Landmarks include the surviving customs house, known as the Ružičić House, originating from the 18th century Austrian occupation of the area. At the Gudurićka locality, there are remains of the Karađorđe's trench, and the village also has a monument dedicated to the National Liberation War, or the World War II. Protected objects are Grains Storage House, former spirits factory "Špirtulja", and the family Marković House from the second half of the 19th century.

The village has a junior-grades elementary school (branch of the "Posavski Partizani" school from Obrenovac), cultural center, cultural and artistic society "Dragan Marković", healthcare center and post office. Informative magazine "Naša Škola" used to be published. Village cemetery is located in the Begluk area.

== Economy ==

As a suburb to the highly industrialized Obrenovac, by 1991 only 5.7% of population worked in agriculture. State owned agricultural company "Dragan Marković" owned 250 ha of agricultural land in Zabrežje. Main products included wheat, corn and sugar beets. Individual farmers mostly produced wheat, corn, barley and fodder. There is a mill in the village, too.

At the locality Vić Bare, facilities of the Obrenovac's waterworks are located, including processing and purification of the water. There are large warehouses of companies "Bora Kečić", "Univerzal", etc.

== Demographics ==

The village is inhabited mainly by Serbs.
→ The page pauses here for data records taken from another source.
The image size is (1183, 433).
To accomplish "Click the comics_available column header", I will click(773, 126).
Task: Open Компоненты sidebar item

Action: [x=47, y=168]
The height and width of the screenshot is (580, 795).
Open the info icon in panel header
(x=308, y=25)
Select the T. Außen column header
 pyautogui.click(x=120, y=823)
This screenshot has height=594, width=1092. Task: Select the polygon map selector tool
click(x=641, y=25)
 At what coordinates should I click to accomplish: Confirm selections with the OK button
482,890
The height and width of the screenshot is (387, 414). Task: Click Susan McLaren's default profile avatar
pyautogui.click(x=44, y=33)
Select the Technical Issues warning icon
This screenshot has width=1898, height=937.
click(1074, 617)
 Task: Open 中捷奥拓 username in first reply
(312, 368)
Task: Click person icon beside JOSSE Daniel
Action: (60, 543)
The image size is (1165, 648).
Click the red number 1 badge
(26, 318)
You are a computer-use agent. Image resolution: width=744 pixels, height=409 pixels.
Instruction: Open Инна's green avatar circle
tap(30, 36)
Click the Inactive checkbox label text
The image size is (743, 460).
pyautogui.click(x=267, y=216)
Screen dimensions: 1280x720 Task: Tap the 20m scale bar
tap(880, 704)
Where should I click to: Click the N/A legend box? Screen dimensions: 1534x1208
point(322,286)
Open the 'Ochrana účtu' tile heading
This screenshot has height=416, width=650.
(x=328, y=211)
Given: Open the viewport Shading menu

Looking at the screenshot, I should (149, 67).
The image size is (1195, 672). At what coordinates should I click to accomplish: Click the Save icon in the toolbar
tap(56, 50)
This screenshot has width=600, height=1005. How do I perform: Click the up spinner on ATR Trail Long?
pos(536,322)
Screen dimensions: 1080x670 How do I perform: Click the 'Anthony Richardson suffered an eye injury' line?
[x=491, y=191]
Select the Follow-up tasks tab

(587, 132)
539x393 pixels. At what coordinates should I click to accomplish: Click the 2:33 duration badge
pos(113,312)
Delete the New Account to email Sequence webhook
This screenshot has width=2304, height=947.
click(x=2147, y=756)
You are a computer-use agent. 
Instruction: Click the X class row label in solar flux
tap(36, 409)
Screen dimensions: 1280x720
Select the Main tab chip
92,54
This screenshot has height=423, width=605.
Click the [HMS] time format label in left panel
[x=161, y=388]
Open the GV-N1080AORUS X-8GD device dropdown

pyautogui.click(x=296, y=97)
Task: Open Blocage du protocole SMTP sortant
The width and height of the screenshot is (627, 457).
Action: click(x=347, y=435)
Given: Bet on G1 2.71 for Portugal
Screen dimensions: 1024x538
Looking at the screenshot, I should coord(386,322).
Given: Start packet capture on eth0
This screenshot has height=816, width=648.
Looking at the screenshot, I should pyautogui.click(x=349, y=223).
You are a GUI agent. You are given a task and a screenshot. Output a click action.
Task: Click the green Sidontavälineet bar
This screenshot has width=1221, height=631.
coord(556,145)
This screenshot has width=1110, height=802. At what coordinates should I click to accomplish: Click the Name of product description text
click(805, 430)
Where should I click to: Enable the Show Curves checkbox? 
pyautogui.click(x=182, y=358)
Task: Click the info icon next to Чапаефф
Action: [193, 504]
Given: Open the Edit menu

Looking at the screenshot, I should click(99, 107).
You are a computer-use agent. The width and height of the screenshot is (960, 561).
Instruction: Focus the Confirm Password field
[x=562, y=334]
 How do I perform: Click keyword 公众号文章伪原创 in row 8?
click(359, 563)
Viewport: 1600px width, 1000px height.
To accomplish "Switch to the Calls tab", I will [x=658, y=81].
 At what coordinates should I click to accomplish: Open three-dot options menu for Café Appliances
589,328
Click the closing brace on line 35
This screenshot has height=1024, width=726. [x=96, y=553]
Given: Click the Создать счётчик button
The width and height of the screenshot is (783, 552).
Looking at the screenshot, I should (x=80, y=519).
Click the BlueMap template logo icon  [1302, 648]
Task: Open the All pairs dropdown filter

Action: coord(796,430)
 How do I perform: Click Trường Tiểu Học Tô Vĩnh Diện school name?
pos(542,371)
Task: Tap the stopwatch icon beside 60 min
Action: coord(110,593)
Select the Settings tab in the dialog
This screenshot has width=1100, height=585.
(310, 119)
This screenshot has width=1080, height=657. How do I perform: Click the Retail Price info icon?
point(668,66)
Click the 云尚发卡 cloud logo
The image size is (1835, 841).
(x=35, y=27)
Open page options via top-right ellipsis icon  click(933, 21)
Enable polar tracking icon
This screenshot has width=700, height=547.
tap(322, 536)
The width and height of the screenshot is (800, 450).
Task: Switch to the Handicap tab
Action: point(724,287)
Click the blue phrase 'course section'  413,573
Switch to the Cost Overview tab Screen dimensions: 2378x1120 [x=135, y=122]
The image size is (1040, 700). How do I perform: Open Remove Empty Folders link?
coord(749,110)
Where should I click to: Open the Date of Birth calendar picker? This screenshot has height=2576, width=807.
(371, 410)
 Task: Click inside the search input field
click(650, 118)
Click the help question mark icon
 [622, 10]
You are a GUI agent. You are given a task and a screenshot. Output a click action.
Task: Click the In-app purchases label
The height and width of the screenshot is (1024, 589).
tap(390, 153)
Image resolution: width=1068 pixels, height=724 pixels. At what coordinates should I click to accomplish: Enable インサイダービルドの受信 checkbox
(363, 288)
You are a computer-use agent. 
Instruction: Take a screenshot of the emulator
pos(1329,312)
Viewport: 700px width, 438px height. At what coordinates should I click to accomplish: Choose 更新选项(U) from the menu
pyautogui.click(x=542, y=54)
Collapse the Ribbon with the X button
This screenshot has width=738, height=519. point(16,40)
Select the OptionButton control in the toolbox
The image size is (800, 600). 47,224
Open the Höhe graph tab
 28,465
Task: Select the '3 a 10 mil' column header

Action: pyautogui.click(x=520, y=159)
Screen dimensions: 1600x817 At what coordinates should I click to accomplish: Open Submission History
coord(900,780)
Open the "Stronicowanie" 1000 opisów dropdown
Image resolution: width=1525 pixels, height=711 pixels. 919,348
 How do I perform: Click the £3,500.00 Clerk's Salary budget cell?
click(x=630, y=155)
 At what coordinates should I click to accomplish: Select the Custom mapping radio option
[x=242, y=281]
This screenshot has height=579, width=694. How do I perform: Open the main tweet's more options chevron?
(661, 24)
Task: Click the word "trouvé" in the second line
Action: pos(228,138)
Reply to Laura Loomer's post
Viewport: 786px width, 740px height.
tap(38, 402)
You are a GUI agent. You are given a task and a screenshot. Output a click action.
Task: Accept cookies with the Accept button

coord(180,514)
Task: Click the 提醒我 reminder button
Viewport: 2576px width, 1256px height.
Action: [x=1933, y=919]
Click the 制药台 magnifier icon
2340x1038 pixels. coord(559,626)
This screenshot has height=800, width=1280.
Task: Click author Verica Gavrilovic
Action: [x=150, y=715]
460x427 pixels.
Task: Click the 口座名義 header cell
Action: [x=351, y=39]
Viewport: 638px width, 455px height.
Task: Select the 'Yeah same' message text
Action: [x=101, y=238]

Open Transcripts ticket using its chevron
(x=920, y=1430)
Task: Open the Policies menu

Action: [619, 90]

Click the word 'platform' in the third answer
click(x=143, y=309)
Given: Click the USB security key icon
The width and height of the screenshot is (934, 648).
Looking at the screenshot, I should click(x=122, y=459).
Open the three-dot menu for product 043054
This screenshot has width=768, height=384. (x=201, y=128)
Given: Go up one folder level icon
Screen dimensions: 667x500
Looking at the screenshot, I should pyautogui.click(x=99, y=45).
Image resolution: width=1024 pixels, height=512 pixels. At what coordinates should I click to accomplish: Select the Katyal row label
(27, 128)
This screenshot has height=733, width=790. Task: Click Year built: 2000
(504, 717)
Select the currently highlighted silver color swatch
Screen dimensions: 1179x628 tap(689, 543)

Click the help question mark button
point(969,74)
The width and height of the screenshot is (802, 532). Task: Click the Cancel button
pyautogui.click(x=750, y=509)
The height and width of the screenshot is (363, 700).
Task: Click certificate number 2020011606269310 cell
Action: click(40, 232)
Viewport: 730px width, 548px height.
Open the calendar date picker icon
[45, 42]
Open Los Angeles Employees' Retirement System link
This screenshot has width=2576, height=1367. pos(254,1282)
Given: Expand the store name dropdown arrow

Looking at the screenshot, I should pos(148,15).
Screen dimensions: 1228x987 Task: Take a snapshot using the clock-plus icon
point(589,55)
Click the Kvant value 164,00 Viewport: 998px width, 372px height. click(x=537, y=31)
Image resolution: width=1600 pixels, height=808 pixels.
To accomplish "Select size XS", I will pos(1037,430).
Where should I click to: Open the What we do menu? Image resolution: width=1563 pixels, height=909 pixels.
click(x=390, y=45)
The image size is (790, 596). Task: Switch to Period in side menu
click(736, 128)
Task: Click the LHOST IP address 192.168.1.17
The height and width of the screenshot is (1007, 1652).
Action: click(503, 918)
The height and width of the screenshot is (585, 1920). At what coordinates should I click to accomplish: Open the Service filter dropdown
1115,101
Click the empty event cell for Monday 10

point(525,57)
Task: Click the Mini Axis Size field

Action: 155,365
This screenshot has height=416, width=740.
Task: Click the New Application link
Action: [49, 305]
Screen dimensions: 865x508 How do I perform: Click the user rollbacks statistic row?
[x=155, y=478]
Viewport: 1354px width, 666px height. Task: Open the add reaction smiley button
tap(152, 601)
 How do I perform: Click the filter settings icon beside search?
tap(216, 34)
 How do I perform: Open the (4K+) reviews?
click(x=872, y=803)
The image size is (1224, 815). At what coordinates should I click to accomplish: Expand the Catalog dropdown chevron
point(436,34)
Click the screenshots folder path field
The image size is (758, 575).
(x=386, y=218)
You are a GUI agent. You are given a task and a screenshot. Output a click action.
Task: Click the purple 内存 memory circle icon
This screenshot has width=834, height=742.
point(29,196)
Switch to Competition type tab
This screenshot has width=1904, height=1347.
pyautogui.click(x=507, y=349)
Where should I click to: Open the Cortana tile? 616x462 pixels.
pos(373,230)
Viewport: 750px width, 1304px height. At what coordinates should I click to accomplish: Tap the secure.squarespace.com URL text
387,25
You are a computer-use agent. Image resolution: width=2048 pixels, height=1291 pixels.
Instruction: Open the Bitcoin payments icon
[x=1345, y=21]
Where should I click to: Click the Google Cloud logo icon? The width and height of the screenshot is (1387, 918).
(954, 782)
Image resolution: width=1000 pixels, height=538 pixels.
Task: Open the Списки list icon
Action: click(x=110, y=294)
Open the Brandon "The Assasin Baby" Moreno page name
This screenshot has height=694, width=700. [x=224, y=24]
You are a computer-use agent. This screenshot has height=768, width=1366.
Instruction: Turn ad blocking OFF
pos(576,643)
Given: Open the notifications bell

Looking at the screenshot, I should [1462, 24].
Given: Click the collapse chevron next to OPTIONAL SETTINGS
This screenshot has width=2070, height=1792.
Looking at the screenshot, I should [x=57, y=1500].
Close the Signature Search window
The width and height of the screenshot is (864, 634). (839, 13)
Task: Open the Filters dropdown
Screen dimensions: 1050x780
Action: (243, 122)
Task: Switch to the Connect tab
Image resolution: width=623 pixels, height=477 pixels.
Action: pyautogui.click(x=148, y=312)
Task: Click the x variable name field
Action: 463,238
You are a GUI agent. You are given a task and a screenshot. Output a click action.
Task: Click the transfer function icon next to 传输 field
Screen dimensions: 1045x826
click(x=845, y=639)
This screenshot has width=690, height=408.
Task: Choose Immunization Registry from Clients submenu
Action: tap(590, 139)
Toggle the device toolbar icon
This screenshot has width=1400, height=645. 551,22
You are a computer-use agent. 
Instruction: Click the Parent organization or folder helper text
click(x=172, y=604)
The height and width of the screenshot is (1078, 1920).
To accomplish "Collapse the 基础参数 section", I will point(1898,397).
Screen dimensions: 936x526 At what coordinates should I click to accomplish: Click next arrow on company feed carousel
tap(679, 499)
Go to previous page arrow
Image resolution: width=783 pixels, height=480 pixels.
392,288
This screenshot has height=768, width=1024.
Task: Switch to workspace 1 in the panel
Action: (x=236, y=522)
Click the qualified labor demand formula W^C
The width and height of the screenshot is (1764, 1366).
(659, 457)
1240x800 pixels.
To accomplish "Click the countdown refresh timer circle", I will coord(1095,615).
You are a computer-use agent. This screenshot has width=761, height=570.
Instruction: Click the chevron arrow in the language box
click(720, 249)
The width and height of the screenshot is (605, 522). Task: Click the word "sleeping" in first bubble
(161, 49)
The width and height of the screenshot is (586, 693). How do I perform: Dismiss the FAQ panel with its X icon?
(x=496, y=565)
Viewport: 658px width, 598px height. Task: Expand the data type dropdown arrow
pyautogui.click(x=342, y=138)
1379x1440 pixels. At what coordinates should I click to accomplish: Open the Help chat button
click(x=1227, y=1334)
First wave of migrants came in the 18th century from the Syrmia region, across the Sava, from Prizren and Pljevlja. Another wave of migrants followed in the first half of the 19th century, mostly from the regions of Bačka, Banat, Syrmia and Lika. Main family slavas are Đurđevdan, Feast of Saints Peter and Paul, Saint John the Baptist, Saint Nicholas Day, Saint Luke the Evangelist and Saints Cosmas and Damian (Sveti Vrači). Most observed preslava (secondary slava day) is the Easter Monday.

Before 2011 census, section of Zabrežje which completely grew in urban sense with Obrenovac, was detached and annexed to Obrenovac itself. Remaining part of the village appears to be growing in population numbers since 1921, while including the total former area of Zabrežje, it was depopulating since 1981.

By the 2011 census, the adult population was 2,142, and the average age was 40.5 years (39.1 for men and 41.8 for women). The village had 860 households, and the average number of persons per household was 3.10.